> **Provided passage**
# 2007 Maxima lift points and IPDM location



## speedlever (Nov 24, 2011)

Hi guys. New to this forum.

My daughter has a 2007 Maxima SE with about 78,500 miles on it that I am looking after while she is out of town on an extended trip.

For general maintenance purposes, I would like to lift her Maxima and put it on jack stands so I can rotate tires or do brake work, etc. However, the FSM does not show a central front jack point which makes it very time consuming and challenging to safely lift it and put j/s at each jack-up point as listed in the OM. I found the rear center jack point, but nothing for the front. 

Is there a safe FRONT center point I can use my long frame floor jack with a saddle cup? That way I can lift the entire front end, place 2 j/s at the safety stand points; lift the rear end and put 2 more j/s at the safety stand points and have the entire vehicle safely resting on j/s.

> **Supplied information**
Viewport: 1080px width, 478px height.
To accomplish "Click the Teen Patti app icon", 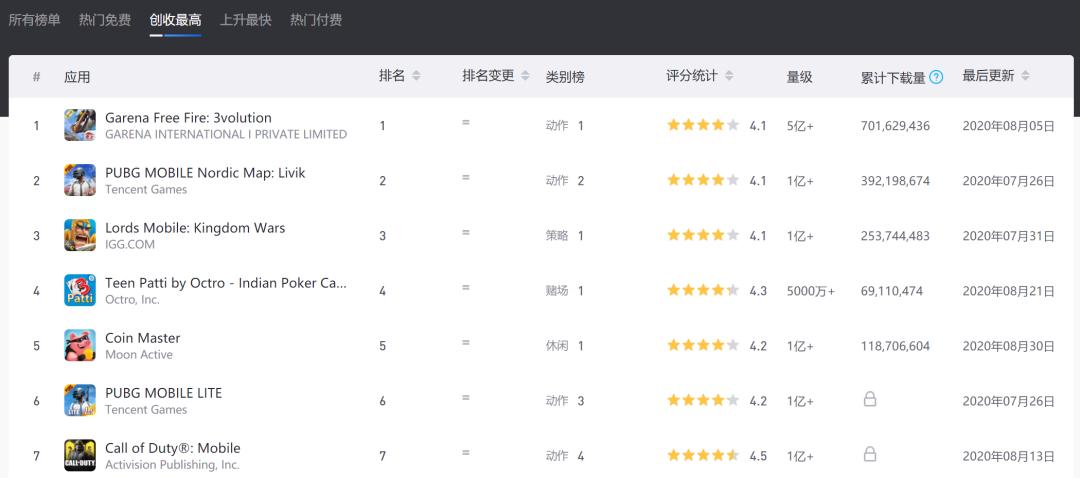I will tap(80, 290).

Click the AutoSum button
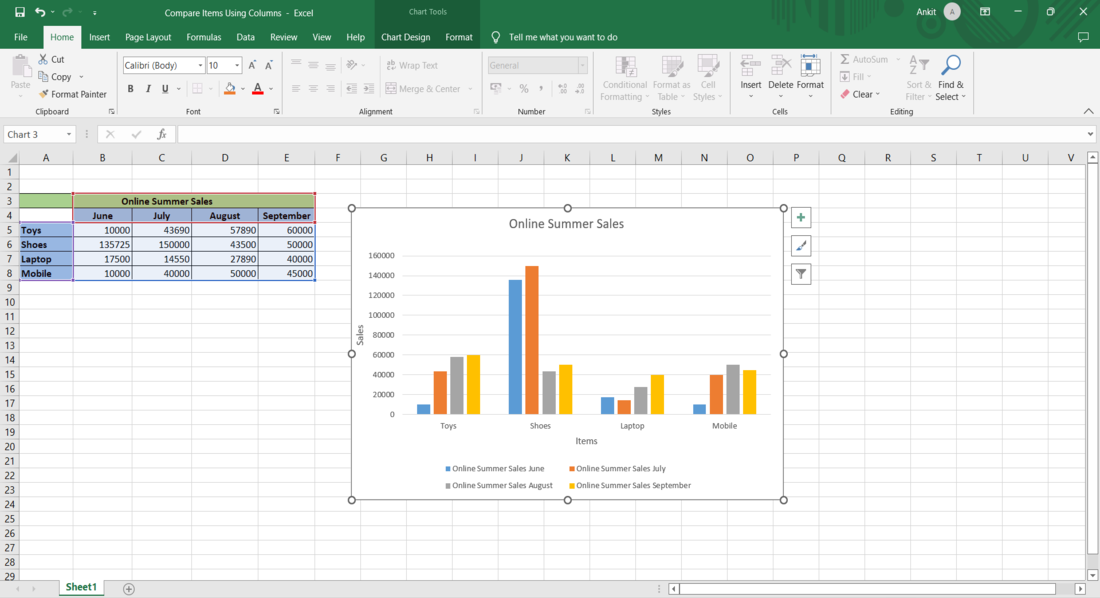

> **Problems**
A: In the forum post about 2007 Maxima lift points, which jack point did the poster manage to find?
B: Copy the stretch of the Maxima lift-point post from "# 2007 Maxima" through "resting on j/s.".
C: Pick up the forum post about 2007 Maxima lift points and continue writing it after its final sentence.

> **Task results**
A: The rear center jack point.

B:
# 2007 Maxima lift points and IPDM location



## speedlever (Nov 24, 2011)

Hi guys. New to this forum.

My daughter has a 2007 Maxima SE with about 78,500 miles on it that I am looking after while she is out of town on an extended trip.

For general maintenance purposes, I would like to lift her Maxima and put it on jack stands so I can rotate tires or do brake work, etc. However, the FSM does not show a central front jack point which makes it very time consuming and challenging to safely lift it and put j/s at each jack-up point as listed in the OM. I found the rear center jack point, but nothing for the front. 

Is there a safe FRONT center point I can use my long frame floor jack with a saddle cup? That way I can lift the entire front end, place 2 j/s at the safety stand points; lift the rear end and put 2 more j/s at the safety stand points and have the entire vehicle safely resting on j/s.

C:
Secondly, I noticed a greenish fluid on the bottom of the a/c compressor when I recently checked underneath her car. I thought at first it was leaking coolant as her overflow reservoir was empty. I bought some AF and topped off the reservoir (the radiator appeared full.. and the color was appropriately green) so I thought she might have a leak in the reservoir.










Just yesterday I happened to have the hood open with the engine running and noticed greenish bubbles coming from the LP AC hose. Oh oh. Now I know why the AC is not cooling. And that wasn't green AF on the bottom of the car either. That was green dye someone put in the system to check for an AC leak. (checking over her service papers, I found where a local shop had recharged the system and put in some dye about 4000 miles ago.)










Cleaned off the hose and very quickly saw this:









Looking through the FSM I located online, the only thing I can find relative to disabling the magnet clutch (in order to protect the compressor until the system can be repaired) is a mag clutch troubleshooting section. It says to check fuse #33 if the magnet clutch is not working:
ATC-78









Apparently, I need to locate the IPDM and pull the #33 fuse in order to disable the magnet clutch on the compressor. Where is the IPDM located? I cannot find any reference to its location anywhere in the OM or the FSM.

Thanks much in advance for the help!


----------



## smj999smj (Jan 1, 2006)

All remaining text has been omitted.